I find these logs during systemd reload:
Jun 30 20:38:51 iZ2zeixjfsr9m8l4nbfzo9Z systemd[1]: Couldn't stat device /dev/char/10:200: No such file or directory
Jun 30 20:38:51 iZ2zeixjfsr9m8l4nbfzo9Z systemd[1]: Couldn't stat device /dev/char/195:0: No such file or directory
Jun 30 20:38:51 iZ2zeixjfsr9m8l4nbfzo9Z systemd[1]: Couldn't stat device /dev/char/195:254: No such file or directory
Jun 30 20:38:51 iZ2zeixjfsr9m8l4nbfzo9Z systemd[1]: Couldn't stat device /dev/char/195:255: No such file or directory
Jun 30 20:38:51 iZ2zeixjfsr9m8l4nbfzo9Z systemd[1]: Couldn't stat device /dev/char/237:0: No such file or directory
Jun 30 20:38:51 iZ2zeixjfsr9m8l4nbfzo9Z systemd[1]: Couldn't stat device /dev/char/237:1: No such file or directory
From the major and minor number of these devices, I find they are /dev/nvidia* devices, if i manually create these soft links as the following steps, the problem disappeared:
cd /dev/char
ln -s ../nvidia0 195:0
ln -s ../nvidiactl 195:255
ln -s ../nvidia-uvm 237:0
Furthermore, i find runc converts paths from /dev/nvidia*
to /dev/char/*
, the logic can be found here https://github.com/opencontainers/runc/blob/release-1.0/libcontainer/cgroups/systemd/common.go#L177.

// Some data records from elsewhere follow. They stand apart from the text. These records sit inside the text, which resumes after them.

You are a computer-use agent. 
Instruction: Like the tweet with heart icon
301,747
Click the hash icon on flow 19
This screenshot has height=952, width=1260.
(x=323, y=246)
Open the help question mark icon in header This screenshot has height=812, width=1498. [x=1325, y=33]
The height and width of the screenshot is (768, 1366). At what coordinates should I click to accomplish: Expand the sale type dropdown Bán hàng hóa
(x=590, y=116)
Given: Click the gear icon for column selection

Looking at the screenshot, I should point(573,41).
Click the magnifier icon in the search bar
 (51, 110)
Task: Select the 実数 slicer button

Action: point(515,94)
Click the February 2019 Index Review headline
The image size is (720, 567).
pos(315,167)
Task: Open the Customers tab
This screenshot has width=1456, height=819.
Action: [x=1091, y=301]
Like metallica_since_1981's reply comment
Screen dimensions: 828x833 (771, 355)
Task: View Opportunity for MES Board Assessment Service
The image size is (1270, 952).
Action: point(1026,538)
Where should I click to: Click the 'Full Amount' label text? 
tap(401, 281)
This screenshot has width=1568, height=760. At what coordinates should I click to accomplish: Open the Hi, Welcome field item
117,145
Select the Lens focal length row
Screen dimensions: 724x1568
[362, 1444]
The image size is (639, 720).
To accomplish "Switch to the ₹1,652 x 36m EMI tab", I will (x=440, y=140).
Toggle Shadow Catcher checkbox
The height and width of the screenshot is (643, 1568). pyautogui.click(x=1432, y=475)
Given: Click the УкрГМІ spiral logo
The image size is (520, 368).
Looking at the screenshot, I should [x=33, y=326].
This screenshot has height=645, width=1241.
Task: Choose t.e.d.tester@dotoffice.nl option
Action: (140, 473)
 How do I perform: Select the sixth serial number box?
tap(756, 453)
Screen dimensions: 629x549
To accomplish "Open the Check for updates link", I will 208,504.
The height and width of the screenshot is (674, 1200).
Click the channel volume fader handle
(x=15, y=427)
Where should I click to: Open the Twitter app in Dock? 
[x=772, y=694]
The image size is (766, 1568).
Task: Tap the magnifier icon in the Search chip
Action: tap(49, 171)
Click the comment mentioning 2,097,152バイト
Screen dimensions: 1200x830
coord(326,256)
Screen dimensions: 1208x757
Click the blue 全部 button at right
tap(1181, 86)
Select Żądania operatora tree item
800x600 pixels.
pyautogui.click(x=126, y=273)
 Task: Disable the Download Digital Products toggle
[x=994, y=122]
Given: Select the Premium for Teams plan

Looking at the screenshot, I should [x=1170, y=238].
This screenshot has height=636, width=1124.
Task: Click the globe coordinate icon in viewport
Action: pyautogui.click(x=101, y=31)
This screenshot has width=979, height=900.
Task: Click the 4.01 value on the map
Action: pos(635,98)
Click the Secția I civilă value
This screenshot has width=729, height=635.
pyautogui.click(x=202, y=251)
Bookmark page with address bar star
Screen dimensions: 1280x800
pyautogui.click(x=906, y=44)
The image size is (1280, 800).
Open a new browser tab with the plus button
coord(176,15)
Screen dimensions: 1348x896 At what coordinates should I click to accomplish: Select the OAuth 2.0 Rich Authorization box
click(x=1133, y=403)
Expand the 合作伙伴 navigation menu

So i wonder if nvidia toolkits should provide something like udev rules that can trigger kernel or systemd to create /dev/char/* -> /dev/nvidia* ?
@elezar
Otherwise, if there exists a configuration file that we can explicitly set DeviceAllow
as /dev/nvidia*
which can be recognized by systemd?
@klueska Could you help take a look? Thanks.
hey, I have been experienced this issue for a long time, I solved this by adding --privilege
to the dockers which need graphic card, hope this helps.
@klueska Could you help take a look? Thanks.
hey, I have been experienced this issue for a long time, I solved this by adding
--privilege
to the dockers which need graphic card, hope this helps.
Thanks for response. But I'm not able to set privilege because I'm using it in Kubernetes, and it will let user see all the gpus.
@klueska Could you help take a look? Thanks.
hey, I have been experienced this issue for a long time, I solved this by adding
--privilege
to the dockers which need graphic card, hope this helps.Thanks for response. But I'm not able to set privilege because I'm using it in Kubernetes, and it will let user see all the gpus.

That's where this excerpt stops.